Beating the market … in 2014
The Problem — 2014 and 2015
Have you had the experience of writing a screen, and having it get fantastic performance — except for the last two years? Like this one.
Zooming out we see outperformance, except in the last two years. Maddening!
Back to the past
The way we’re going to tackle this is to zoom into a specific period, and see what it seemed to want. We’re going to limit ourselves to January 2014 to January 2015. This is going to tell us what the market wants right now. We can’t just go with this new plan, and throw out our old established recipes, because the market will just switch back, defeating our efforts. But we can learn something and enhance our screen with what we learn. The first thing we have to do is take a baseline. We plot one chart with four things on it:
- A backtest of everything — what happens if we buy equal weighted shares of each stock (that conforms to our default universe)
- The results of buying our strategy
- The results of buying everything that isn’t our strategy
- The S&P 500
What does this tell us? That our strategy still works, for one. We handily beat the pants off buying everything. But we’re still nowhere near that S&P 500 line. Just to confirm that our strategy still works, we try two more things: Test it on large caps, and test the inverse of our strategy, both by itself, and on the large cap stocks. This of course adds the need for the large caps themselves to be on the chart, as a baseline.
From this we learn that large cap stocks seem to be the only game in town, and this strategy doesn’t work on large caps. The inverse seems to outperform, frustratingly enough, until September, when it all falls apart.
Time to Shift Gears
Now that we know one of the problems, we will try something different: figure out what works on large caps. After an initial encouraging sign that increasing inventory is liked in 2014, we try ranking the increase in inventory, and taking the top 30%, as a proxy for growth. We add checks to make sure that the expenses aren’t rising faster than sales, and that sales aren’t rising faster than cash flow, and we have something that comes close to matching the S&P 500. We also now see that growth seems to work better on large caps (at least in 2014).
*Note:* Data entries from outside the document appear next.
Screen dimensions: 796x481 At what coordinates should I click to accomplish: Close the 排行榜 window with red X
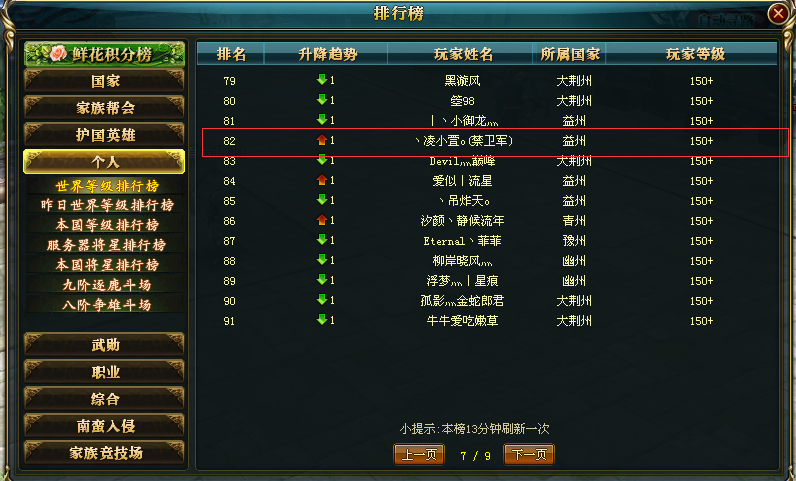(x=778, y=14)
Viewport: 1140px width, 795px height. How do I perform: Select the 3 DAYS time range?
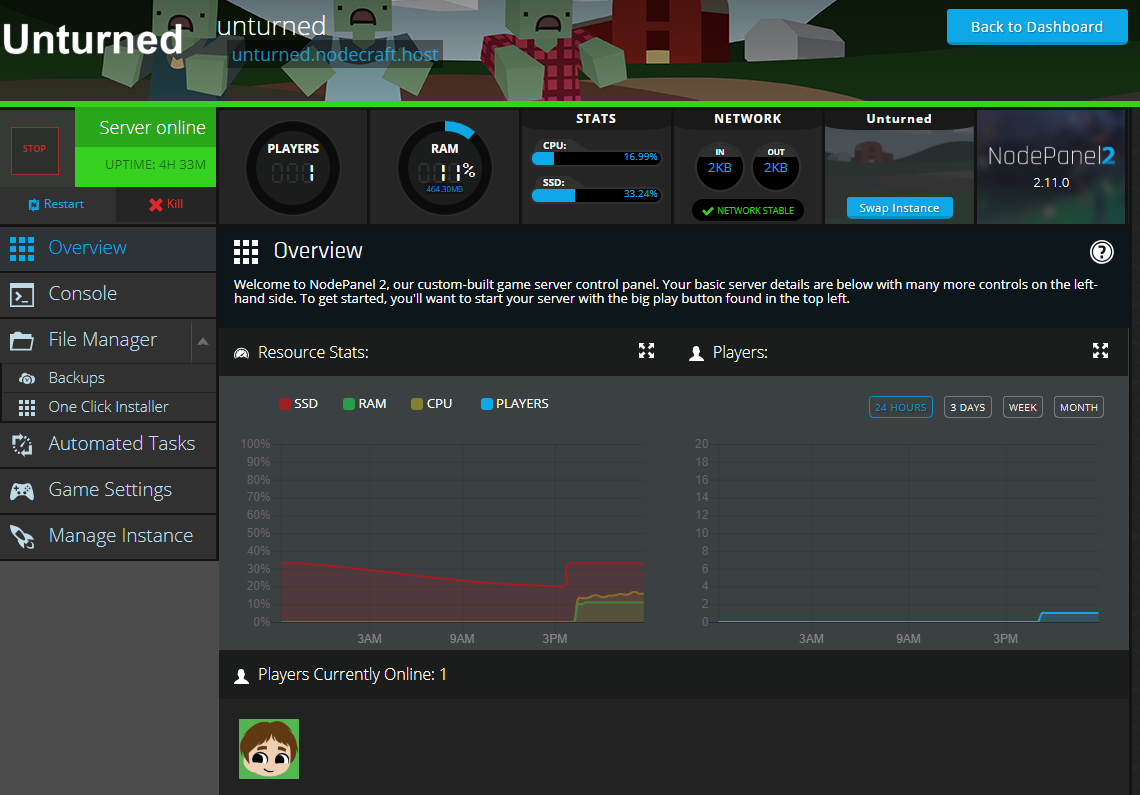pos(967,407)
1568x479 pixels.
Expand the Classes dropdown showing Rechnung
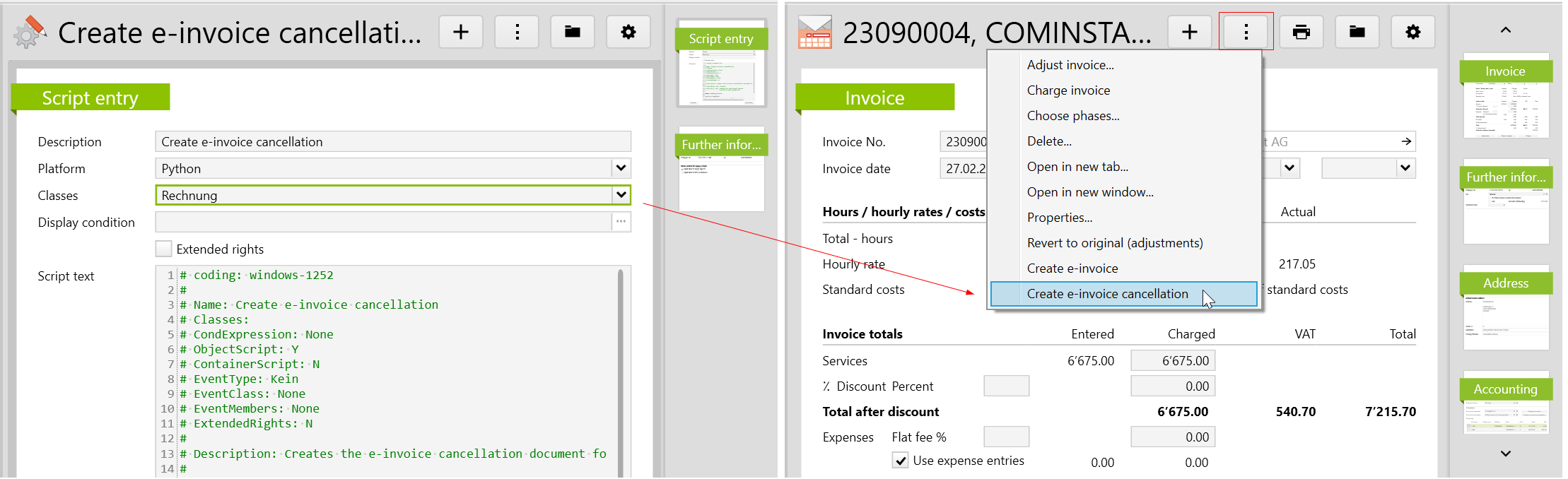621,195
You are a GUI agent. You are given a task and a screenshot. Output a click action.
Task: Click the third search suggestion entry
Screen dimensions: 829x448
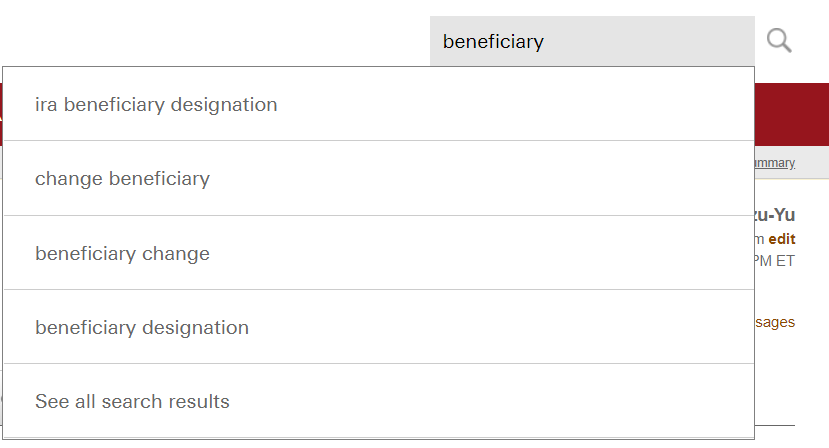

The yellow line is the one we’re looking at. How to get it to actually beat the S&P 500? After trying momentum, industry groups, and a few others, I am about to give up and decide that 2014 is a giant pile of beans. Then I get mad and throw our four favorite scores at it:
Now we have something. It won’t hold up under high trading costs, but at least it outperforms in 2014. And 2013. And 2010. And 2009. And 2008… The large cap variant also beats in a large number of the years, particularly 2008. Good enough for me.